Despite their small size, microbes have a huge impact on human lives. People have exploited the power of microorganisms for several millennia, from making ancient wines and cheeses, to engineering them to produce next-generation biofuels and achieve better crop yields in modern times. Scientists have yet to unleash the full potential of microbes, as engineering them is an arduous task that typically requires many trial-and-error steps in the laboratory.
Imagine you are a researcher wanting to engineer a microbe to produce a specific biofuel. First, you might design a gene for a specialized protein called an enzyme that can synthesize said biofuel, then insert that gene into your organism of interest. If all goes well, your microbe will be able to successfully produce a working enzyme that can synthesize the biofuel. However, it is possible that your new gene or enzyme may negatively affect other metabolic pathways in the cell. If the effects were great enough, you would need to re-engineer the affected metabolic pathways of your organism to circumvent them. You would then repeat these laboratory-based approaches until your desired effects are achieved.
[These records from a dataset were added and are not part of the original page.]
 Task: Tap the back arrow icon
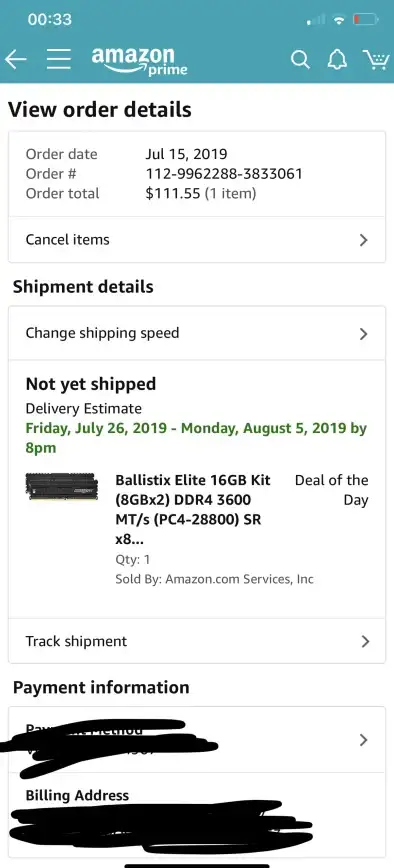(15, 59)
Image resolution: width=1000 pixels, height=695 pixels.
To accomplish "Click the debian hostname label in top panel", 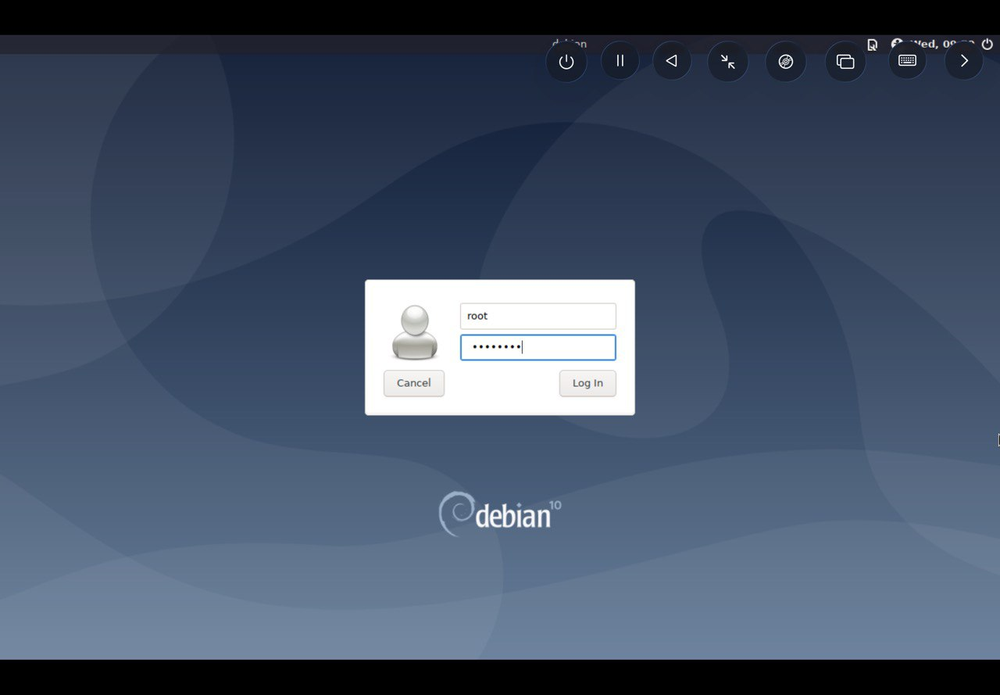I will tap(569, 44).
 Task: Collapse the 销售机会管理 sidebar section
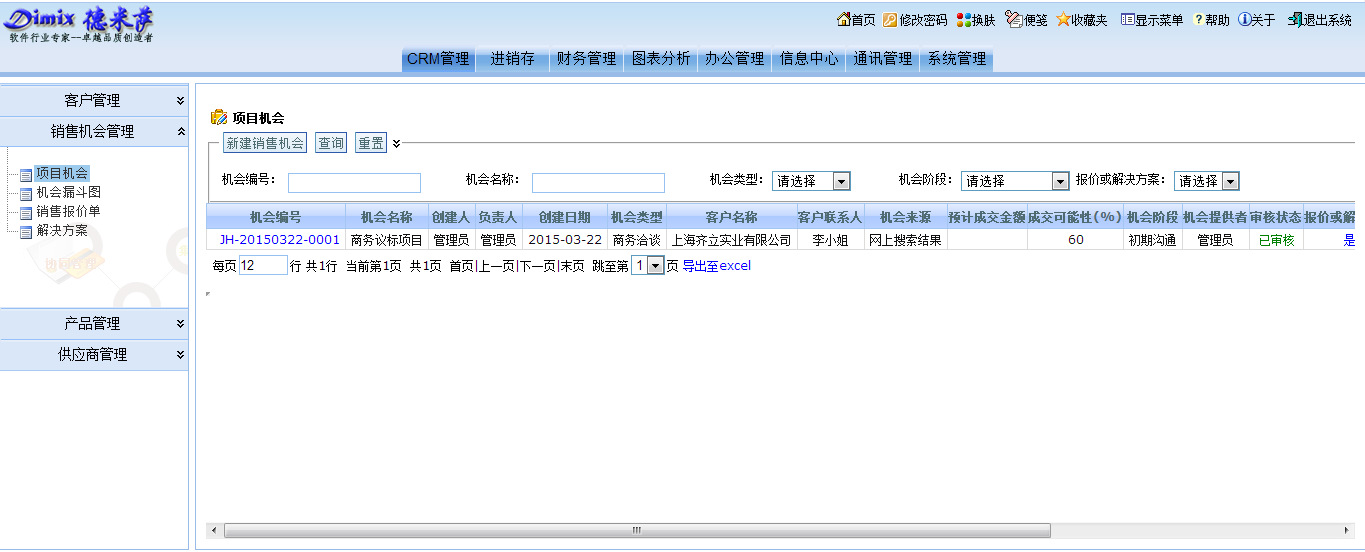pos(180,131)
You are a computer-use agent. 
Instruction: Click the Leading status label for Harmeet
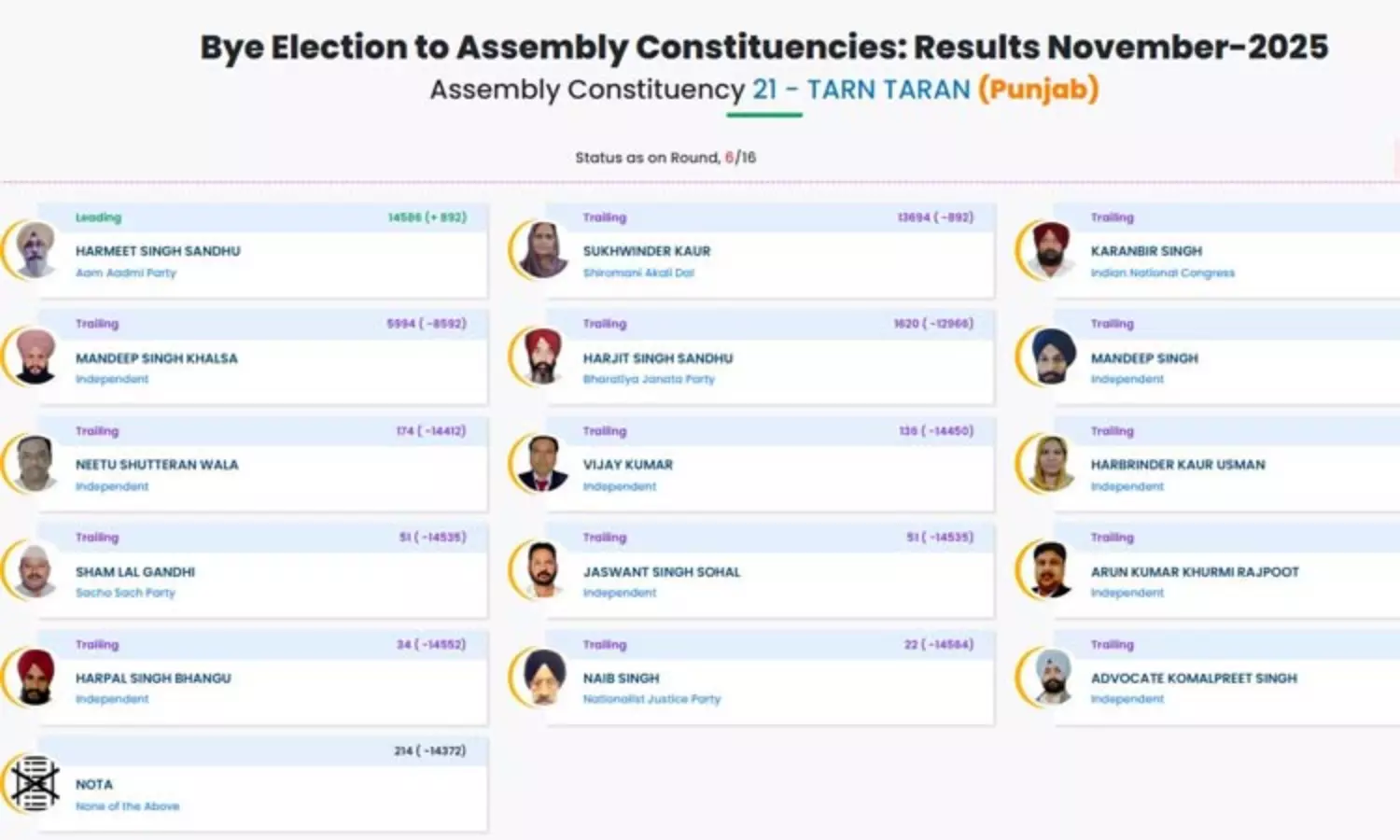(98, 217)
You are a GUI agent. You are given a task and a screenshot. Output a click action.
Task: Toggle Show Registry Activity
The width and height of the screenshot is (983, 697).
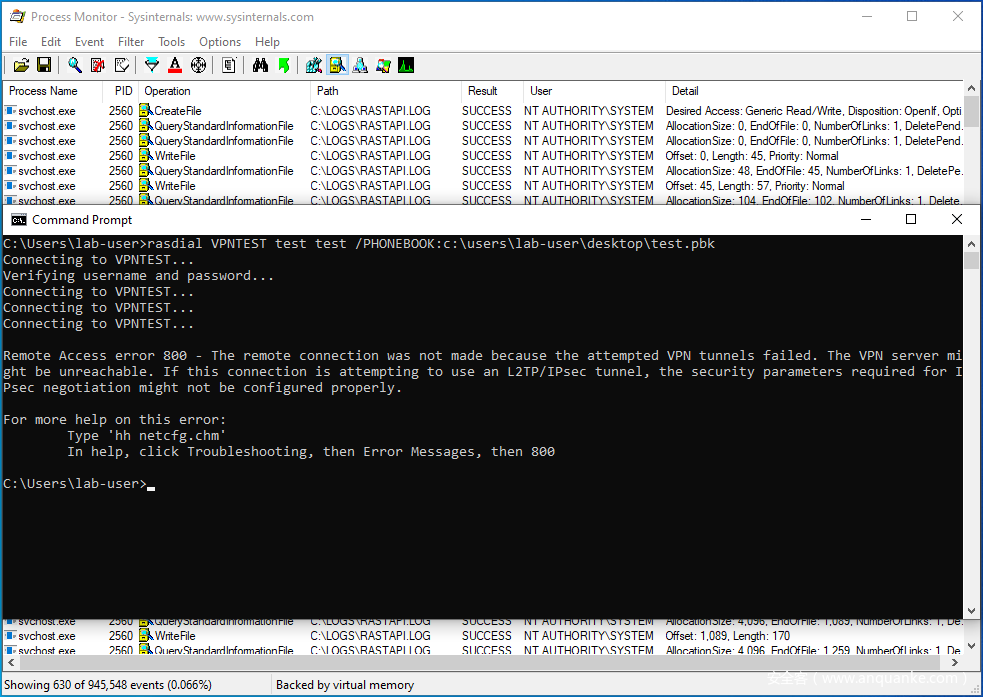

Research teams the world over are engaged in this kind of trial-and-error process to engineer microbes to do work for us. But what if there were a tool to streamline this process?
A team of researchers at Pacific Northwest National Laboratory and the Environmental Molecular Sciences Laboratory (EMSL), led by Neeraj Kumar, have now created a computational pipeline, called CompMol_Thermo, to predict how cells will be affected by metabolic changes. The results of this study were featured on the cover of ACS Omega.
A bacterial cell contains over a thousand different enzymes, each catalyzing—accelerating the rate of—a biochemical reaction, such as converting food into energy or synthesizing amino acids. Each reaction requires or produces a certain amount of energy, which can be quantified by thermodynamics. When scientists engineer bacteria to contain new enzymes and catalyze new reactions, the thermodynamics of other reaction pathways may be affected.
Kumar, along with collaborators from Argonne National Laboratory and Lawrence Berkeley National Laboratory, built an automated software pipeline capable of calculating the energetics of biochemical reactions and that very closely matches experimental values. This marks the first time a computational system has been able to replicate experimental thermodynamic values within the experimental error range. Researchers could use this process to design a microbe in silico and calculate the effects of their intended engineering. This information would be used to determine which changes would most likely produce the desired effects, and greatly reducing the trial-and-error process to only a small number of possibilities with a high likelihood of success.
Making quantum chemistry more user-friendly
EMSL is a U.S. Department of Energy Office of Science user facility where researchers can submit proposals to use EMSL facilities to support their own research. To ensure continuous capability growth, EMSL funds internal research, called Facility Research Investments, which includes support for computational development programs that bring users back to EMSL for their high-performance computing needs. When EMSL’s chief data and analytics officer, Lee Ann McCue, heard about Kumar’s idea to build a quantum chemistry pipeline, she knew she had something special on her hands.
“I try to identify computational projects that can help scientists accelerate their research. This new pipeline has the potential to revolutionize the microbial engineering process by converting months or years of benchwork to hours of computation,” states McCue.
The thermodynamic computational modeling pipeline, called CompMol_Thermo, brings together software developed over several decades across three different national laboratories, merging two different funding streams from the Office of Science's Biological and Environmental Research program. It makes doing thermodynamic calculations more user-friendly by providing an automated system that takes inputs from the ModelSEED database, a metabolic modeling database spearheaded by Chris Henry from Argonne National Laboratory, and processes them for quantum chemical and molecular dynamics calculations by NWChem, an ab initio computational chemistry software developed by EMSL. The output by NWChem feeds back into ModelSEED to optimize the calculations. The pipeline and user narrative are available through KBase, the U.S. Department of Energy Systems Biology Knowledgebase.
The outputs of the CompMol_Thermo pipeline were validated through comparison to experimental data from the National Institute for Standards and Technology Thermodynamics of Enzyme-catalyzed Reactions database, which showed that the computational results were within the same margin of error as the experimental studies.
By leveraging EMSL’s sophisticated software and new, mixed-architecture supercomputer, Tahoma, the CompMol_Thermo pipeline embarks on a new field of bio-informed machine learning using metabolic networks and simulated data as constraints for the calculations.
“This is just the beginning,” states Kumar, “It’s a proof of concept to show that computationally-derived thermodynamics values can match experimental values. In the future, we will expand on this by using AI and machine learning to calculate thermodynamic parameters of more complex systems, and eventually be able to predict values without the need for experimental confirmation.”